Examination boards design exam papers with the syllabus, official revision book and past papers in mind, so use these materials on a daily basis. They contain a wealth of appropriate material that you will be tested on.
Past papers and answer schemes
You can use past papers and answer schemes in particular to look at what examiners expect answers to contain. Often there are key words, references or formulas that are essential to obtain the full marks for a specific question so make yourself familiar with these. In Chemistry for example, you must use the correct notation when referring to elements or write specific words when answering questions on molecular forces.

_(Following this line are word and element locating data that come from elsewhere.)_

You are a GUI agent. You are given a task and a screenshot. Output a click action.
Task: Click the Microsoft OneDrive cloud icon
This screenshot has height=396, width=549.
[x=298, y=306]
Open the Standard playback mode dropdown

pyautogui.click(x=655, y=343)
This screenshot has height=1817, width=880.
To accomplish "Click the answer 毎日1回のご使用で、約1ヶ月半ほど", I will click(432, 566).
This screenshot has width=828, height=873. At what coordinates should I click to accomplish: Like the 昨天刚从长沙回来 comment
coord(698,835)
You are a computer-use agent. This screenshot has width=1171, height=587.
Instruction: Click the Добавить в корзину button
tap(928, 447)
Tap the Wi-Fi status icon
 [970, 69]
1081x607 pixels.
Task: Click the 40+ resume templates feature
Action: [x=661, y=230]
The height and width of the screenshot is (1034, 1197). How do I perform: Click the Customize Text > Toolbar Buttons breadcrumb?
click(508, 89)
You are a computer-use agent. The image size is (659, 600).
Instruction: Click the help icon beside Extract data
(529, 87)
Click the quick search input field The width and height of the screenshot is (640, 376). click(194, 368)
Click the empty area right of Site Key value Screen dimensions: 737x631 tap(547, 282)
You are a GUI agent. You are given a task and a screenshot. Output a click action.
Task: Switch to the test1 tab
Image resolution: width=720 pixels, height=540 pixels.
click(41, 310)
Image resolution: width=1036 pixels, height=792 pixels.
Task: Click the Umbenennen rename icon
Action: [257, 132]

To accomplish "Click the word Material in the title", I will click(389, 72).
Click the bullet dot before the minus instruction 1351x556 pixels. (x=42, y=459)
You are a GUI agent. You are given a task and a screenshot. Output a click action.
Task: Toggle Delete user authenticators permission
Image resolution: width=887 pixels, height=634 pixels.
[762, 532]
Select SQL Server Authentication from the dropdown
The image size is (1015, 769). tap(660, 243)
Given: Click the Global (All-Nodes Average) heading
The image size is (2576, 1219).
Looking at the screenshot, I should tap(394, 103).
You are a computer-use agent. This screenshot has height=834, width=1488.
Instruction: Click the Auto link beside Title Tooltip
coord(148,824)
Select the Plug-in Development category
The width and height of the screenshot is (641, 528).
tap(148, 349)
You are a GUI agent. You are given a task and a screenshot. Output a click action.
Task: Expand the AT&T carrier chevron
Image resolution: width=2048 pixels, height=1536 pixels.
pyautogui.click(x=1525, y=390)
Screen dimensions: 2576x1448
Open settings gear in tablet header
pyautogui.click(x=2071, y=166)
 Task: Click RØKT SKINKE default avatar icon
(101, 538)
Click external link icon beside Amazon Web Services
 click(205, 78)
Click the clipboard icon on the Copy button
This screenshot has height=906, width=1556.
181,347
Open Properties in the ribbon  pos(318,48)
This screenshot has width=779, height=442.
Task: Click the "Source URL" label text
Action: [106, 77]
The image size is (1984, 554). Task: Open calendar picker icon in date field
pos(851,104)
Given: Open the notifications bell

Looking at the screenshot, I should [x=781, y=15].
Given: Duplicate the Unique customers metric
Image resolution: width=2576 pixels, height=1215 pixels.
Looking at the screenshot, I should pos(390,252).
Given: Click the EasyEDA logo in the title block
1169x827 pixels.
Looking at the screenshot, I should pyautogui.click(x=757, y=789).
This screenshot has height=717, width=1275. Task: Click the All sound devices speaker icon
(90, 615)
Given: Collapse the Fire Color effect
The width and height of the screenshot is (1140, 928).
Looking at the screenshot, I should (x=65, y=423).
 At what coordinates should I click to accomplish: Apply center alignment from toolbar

Each exam paper will also have an Examiner Report attached to it. Reading these reports is an extremely helpful way to uncover the common pitfalls that students have made in past exams and will sharpen your ability to avoid these mistakes.
Keep a copy of your syllabus for each subject. The syllabus contains all of the topics that you are expected to understand. You will not be tested on topics outside the syllabus and so it will give you confidence that you are accurately focusing your revision.
The time that you spend studying is precious and it is your responsibility to make the most of it. Stay clear of distractions (like your mobile, social media, and music!) Anything that disrupts your concentration will waste time and hinder your progress.
A cluttered study space will reduce your ability to understand and absorb information so work in a place that is quiet and tidy. Avoid noisy and popular places since you are more likely to be distracted.
Your school, a public library or even a local university might have an ideal place for you to set up a revision session. This is especially important when you are doing past papers because you need to have maximum focus and replicate exam conditions.
A mixture of independent and collaborative study is ideal for exam preparation. There will be topics that you are strong at and some that you are weaker at. One of the best ways to learn is to teach something to somebody else or get them to teach you. This tests your own understanding of the topic but also provides an opportunity to ask questions that might even come up in the exam.
Forums like The Student Room can also be helpful if you are stuck. I would share Maths questions that I found difficult and often get very helpful feedback. There are some excellent channels on YouTube that can also improve your understanding of different topics, especially in the sciences. However, be careful not to spend too much time on the internet during your study periods because this can of course be distracting!
Finally, make full use of your teachers. If you need extra guidance then schedule a one-to-one appointment with them during school hours – this can really improve your understand of a difficult topic.